* _Your objective_
Nothing is to be altered; the data must be repeated exactly.

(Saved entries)
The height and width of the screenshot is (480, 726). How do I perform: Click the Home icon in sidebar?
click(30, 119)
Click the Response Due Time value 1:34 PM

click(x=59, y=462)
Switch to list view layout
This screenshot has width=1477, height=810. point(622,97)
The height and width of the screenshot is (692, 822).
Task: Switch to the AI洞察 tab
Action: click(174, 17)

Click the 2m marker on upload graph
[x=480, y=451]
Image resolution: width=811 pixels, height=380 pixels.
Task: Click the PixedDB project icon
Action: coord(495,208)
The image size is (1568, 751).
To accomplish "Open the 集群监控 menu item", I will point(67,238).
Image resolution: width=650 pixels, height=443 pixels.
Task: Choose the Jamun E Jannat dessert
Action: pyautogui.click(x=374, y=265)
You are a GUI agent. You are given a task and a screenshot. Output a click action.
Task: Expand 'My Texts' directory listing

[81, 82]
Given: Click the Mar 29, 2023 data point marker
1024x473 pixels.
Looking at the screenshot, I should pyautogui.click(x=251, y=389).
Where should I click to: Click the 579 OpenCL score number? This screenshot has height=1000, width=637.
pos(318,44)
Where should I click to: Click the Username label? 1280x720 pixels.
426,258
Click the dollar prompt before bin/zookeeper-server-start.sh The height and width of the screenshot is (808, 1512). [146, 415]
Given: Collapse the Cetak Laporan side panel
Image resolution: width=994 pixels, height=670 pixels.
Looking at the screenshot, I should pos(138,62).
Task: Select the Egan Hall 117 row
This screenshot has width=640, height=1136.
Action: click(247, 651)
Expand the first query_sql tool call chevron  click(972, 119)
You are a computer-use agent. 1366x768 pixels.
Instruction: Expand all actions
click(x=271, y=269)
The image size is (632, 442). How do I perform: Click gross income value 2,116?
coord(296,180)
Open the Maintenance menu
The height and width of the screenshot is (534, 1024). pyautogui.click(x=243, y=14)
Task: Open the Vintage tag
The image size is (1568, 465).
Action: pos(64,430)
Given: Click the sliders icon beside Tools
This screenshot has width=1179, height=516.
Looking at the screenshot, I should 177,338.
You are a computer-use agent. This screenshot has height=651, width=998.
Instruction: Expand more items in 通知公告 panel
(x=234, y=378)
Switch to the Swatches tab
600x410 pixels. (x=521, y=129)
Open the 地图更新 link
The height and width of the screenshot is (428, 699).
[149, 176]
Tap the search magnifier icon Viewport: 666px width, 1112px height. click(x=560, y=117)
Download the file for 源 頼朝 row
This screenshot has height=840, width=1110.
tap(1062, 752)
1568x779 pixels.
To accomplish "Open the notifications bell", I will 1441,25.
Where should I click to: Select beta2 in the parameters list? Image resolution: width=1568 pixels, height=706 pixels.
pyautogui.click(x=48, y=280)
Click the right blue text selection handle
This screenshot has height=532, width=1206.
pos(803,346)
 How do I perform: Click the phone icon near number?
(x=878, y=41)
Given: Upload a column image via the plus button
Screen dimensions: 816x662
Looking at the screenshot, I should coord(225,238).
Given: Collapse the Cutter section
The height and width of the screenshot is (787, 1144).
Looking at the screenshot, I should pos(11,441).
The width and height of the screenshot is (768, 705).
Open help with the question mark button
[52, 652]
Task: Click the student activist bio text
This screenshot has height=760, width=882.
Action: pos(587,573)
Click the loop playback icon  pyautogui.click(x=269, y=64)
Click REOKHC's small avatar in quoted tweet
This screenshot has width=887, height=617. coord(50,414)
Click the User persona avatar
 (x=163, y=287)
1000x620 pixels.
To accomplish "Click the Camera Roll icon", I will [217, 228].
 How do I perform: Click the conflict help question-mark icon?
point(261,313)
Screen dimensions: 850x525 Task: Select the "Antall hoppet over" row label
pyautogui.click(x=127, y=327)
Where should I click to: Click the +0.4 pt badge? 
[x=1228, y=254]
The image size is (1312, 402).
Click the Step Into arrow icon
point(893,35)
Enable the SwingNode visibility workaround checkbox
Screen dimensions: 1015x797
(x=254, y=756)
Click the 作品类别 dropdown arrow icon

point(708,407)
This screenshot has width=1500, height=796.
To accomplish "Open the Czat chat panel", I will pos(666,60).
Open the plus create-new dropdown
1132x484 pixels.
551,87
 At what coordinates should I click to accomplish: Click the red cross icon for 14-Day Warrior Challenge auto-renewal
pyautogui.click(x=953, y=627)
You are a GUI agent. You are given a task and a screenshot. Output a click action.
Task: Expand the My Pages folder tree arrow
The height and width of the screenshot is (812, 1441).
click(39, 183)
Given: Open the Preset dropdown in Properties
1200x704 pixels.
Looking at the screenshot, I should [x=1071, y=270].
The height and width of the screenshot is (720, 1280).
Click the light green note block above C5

* _Output_
The height and width of the screenshot is (480, 726). How do I perform: Click the Home icon in sidebar?
click(30, 119)
Click the Response Due Time value 1:34 PM

click(x=59, y=462)
Switch to list view layout
This screenshot has width=1477, height=810. point(622,97)
The height and width of the screenshot is (692, 822).
Task: Switch to the AI洞察 tab
Action: click(174, 17)

Click the 2m marker on upload graph
[x=480, y=451]
Image resolution: width=811 pixels, height=380 pixels.
Task: Click the PixedDB project icon
Action: coord(495,208)
The image size is (1568, 751).
To accomplish "Open the 集群监控 menu item", I will point(67,238).
Image resolution: width=650 pixels, height=443 pixels.
Task: Choose the Jamun E Jannat dessert
Action: pyautogui.click(x=374, y=265)
You are a GUI agent. You are given a task and a screenshot. Output a click action.
Task: Expand 'My Texts' directory listing

[81, 82]
Given: Click the Mar 29, 2023 data point marker
1024x473 pixels.
Looking at the screenshot, I should pyautogui.click(x=251, y=389).
Where should I click to: Click the 579 OpenCL score number? This screenshot has height=1000, width=637.
pos(318,44)
Where should I click to: Click the Username label? 1280x720 pixels.
426,258
Click the dollar prompt before bin/zookeeper-server-start.sh The height and width of the screenshot is (808, 1512). [146, 415]
Given: Collapse the Cetak Laporan side panel
Image resolution: width=994 pixels, height=670 pixels.
Looking at the screenshot, I should pos(138,62).
Task: Select the Egan Hall 117 row
This screenshot has width=640, height=1136.
Action: click(247, 651)
Expand the first query_sql tool call chevron  click(972, 119)
You are a computer-use agent. 1366x768 pixels.
Instruction: Expand all actions
click(x=271, y=269)
The image size is (632, 442). How do I perform: Click gross income value 2,116?
coord(296,180)
Open the Maintenance menu
The height and width of the screenshot is (534, 1024). pyautogui.click(x=243, y=14)
Task: Open the Vintage tag
The image size is (1568, 465).
Action: pos(64,430)
Given: Click the sliders icon beside Tools
This screenshot has width=1179, height=516.
Looking at the screenshot, I should 177,338.
You are a computer-use agent. This screenshot has height=651, width=998.
Instruction: Expand more items in 通知公告 panel
(x=234, y=378)
Switch to the Swatches tab
600x410 pixels. (x=521, y=129)
Open the 地图更新 link
The height and width of the screenshot is (428, 699).
[149, 176]
Tap the search magnifier icon Viewport: 666px width, 1112px height. click(x=560, y=117)
Download the file for 源 頼朝 row
This screenshot has height=840, width=1110.
tap(1062, 752)
1568x779 pixels.
To accomplish "Open the notifications bell", I will 1441,25.
Where should I click to: Select beta2 in the parameters list? Image resolution: width=1568 pixels, height=706 pixels.
pyautogui.click(x=48, y=280)
Click the right blue text selection handle
This screenshot has height=532, width=1206.
pos(803,346)
 How do I perform: Click the phone icon near number?
(x=878, y=41)
Given: Upload a column image via the plus button
Screen dimensions: 816x662
Looking at the screenshot, I should coord(225,238).
Given: Collapse the Cutter section
The height and width of the screenshot is (787, 1144).
Looking at the screenshot, I should pos(11,441).
The width and height of the screenshot is (768, 705).
Open help with the question mark button
[52, 652]
Task: Click the student activist bio text
This screenshot has height=760, width=882.
Action: pos(587,573)
Click the loop playback icon  pyautogui.click(x=269, y=64)
Click REOKHC's small avatar in quoted tweet
This screenshot has width=887, height=617. coord(50,414)
Click the User persona avatar
 (x=163, y=287)
1000x620 pixels.
To accomplish "Click the Camera Roll icon", I will [217, 228].
 How do I perform: Click the conflict help question-mark icon?
point(261,313)
Screen dimensions: 850x525 Task: Select the "Antall hoppet over" row label
pyautogui.click(x=127, y=327)
Where should I click to: Click the +0.4 pt badge? 
[x=1228, y=254]
The image size is (1312, 402).
Click the Step Into arrow icon
point(893,35)
Enable the SwingNode visibility workaround checkbox
Screen dimensions: 1015x797
(x=254, y=756)
Click the 作品类别 dropdown arrow icon

point(708,407)
This screenshot has width=1500, height=796.
To accomplish "Open the Czat chat panel", I will pos(666,60).
Open the plus create-new dropdown
1132x484 pixels.
551,87
 At what coordinates should I click to accomplish: Click the red cross icon for 14-Day Warrior Challenge auto-renewal
pyautogui.click(x=953, y=627)
You are a GUI agent. You are given a task and a screenshot. Output a click action.
Task: Expand the My Pages folder tree arrow
The height and width of the screenshot is (812, 1441).
click(39, 183)
Given: Open the Preset dropdown in Properties
1200x704 pixels.
Looking at the screenshot, I should [x=1071, y=270].
The height and width of the screenshot is (720, 1280).
Click the light green note block above C5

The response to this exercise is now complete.